Dans ce contexte inquiétant, le budget 2012 va être présenté vendredi 30 mars. Nul doute que ce budget va acheminer l’Espagne vers une sorte d’économie de guerre, toutes proportions gardées.

Le gouvernement va être confronté à deux exigences légitimes et contradictoires : les attentes des citoyens (s’attaquer avant tout au chômage, supérieur à celui de tous les autres pays de l’OCDE, et préserver la protection sociale) et les pressions extérieures (avec pour priorité la réduction du déficit public).

Cette contradiction, toujours plus présente, a poussé Ivan Krastev, fondateur du Conseil européen des affaires étrangères (ECFR), à définir un dilemme croissant : “nous assistons à un effondrement de la confiance dans les élites politiques et économiques. (…) Les élections perdent leur signification de choix entre plusieurs options. Ainsi, la démocratie n’est plus fondée sur la confiance, elle se réduit plutôt à une gestion de la méfiance”.

Le besoin d'un compromis historique

Certains analystes commencent à penser qu’on va peut-être vers une sortie de crise différente de ce qui fut la sortie de la Grande Dépression. Restant à la merci de nouveaux soubresauts (hausse du pétrole ou des matières premières, crise dans les pays émergents), le monde pourrait cependant se remettre peu à peu de ses problèmes, tandis que l’économie de certains pays, notamment l’Espagne, resterait bloquée dans une sorte de “L” dont la barre horizontale continuerait à s’allonger assez longtemps, nous vouant sur le long terme à une stagnation.

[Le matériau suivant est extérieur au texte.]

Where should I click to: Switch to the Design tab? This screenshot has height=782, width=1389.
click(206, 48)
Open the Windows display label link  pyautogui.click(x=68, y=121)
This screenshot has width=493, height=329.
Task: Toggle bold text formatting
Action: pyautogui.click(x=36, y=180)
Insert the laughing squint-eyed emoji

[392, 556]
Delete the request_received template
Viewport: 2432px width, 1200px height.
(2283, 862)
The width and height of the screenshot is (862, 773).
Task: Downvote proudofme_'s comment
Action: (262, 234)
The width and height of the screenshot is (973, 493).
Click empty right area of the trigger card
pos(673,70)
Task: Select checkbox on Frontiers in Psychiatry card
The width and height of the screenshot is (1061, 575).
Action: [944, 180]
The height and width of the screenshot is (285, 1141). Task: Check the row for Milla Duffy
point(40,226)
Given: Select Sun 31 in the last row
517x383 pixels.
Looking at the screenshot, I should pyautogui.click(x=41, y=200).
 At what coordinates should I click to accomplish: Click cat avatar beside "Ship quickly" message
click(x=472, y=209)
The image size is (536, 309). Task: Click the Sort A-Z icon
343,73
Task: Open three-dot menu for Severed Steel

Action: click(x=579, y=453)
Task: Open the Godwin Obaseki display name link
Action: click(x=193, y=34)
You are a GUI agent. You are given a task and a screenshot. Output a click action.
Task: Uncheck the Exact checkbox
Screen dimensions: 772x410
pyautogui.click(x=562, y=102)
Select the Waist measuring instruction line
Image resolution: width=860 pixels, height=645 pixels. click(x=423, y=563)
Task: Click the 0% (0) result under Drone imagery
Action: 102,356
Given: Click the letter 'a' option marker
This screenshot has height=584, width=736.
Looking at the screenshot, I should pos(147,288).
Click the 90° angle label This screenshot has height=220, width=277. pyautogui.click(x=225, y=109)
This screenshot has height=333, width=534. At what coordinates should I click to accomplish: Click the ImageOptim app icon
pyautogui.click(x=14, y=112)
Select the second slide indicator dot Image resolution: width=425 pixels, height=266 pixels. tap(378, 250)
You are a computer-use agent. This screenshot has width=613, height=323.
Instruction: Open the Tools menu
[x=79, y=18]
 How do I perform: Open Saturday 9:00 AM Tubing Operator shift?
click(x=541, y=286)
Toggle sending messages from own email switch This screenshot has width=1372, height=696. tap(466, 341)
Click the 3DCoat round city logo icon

Pour éviter cela, il faudrait un consensus sur le diagnostic et un accord entre les principales forces politiques, économiques et sociales. Le marasme est tel qu’il ne suffit probablement pas de disposer d’une majorité aussi large que celle de l’actuel gouvernement.

Ce dont notre pays a besoin, c’est d’un compromis historique entre des forces diverses qui représentent la majorité des citoyens, sans soumettre son contenu à une idéologie et en faisant des concessions mutuelles. Il faut œuvrer au bien-être de la population par un pacte transversal qui tienne compte des différentes collectivités et prévoie non seulement des mesures d’assainissement et des réformes structurelles, mais aussi des politiques de croissance.

Social

Une grève mal venue

[Pour El Mundo,](http:// http://quiosco.elmundo.orbyt.es/ModoTexto/paginaNoticia.aspx?id=8841906&tipo=1&sec=El%20Mundo&fecha=28_03_2012&pla=pla_562_Madrid) la grève générale du 29 mars, la huitième depuis le retour de la démocratie, en 1975, arrive au "moment économique le plus délicat des 30 dernières années, avec un gouvernement occupé chaque jour à montrer à ses partenaires européens qu’il est décidé à honorer tous ses engagements”.

Le quotidien conservateur fustige les syndicats, qui “protestent contre une réforme du travail après avoir laissé le chômage franchir la barre des cinq millions de sans emploi”, ainsi que l’opposition socialiste, qui, bien qu’elle n’ait pas appelé à la grève, “a fait montre de la soutenir”.

L’Espagne se trouve à un croisement. L’économie est entrée officiellement en récession ; les entrées fiscales continuent de baisser et la prime de risque de la dette a atteint un niveau que l’on n’avait pas vu depuis des semaines. De plus, le maintien d’un gouvernement socialiste soutenu par Izquierda unida en Andalousie, partisan d’une augmentation de la dépense publique, compliquera le contrôle du déficit par le gouvernement central.

Parce que nous sommes en point de mire, les syndicats et les partis doivent être conscients que cette grève ne punit pas le gouvernement, mais le pays. Car il n’y a pas d’autre politique économique possible. [...] Même si la majorité des Espagnols soutiennent la grève, le gouvernement ne pourra pas faire marche arrière, car la Commission européenne exige d’aller plus loin dans les réformes, en particulier en ce qui concerne le marché du travail et les coupes dans le budget des régions. […] Les comptes de ces dernières sont devenues le talon d’Achille de l’économie espagnole et le gouvernement ne donne pas l’impression d’être capable de les maîtriser.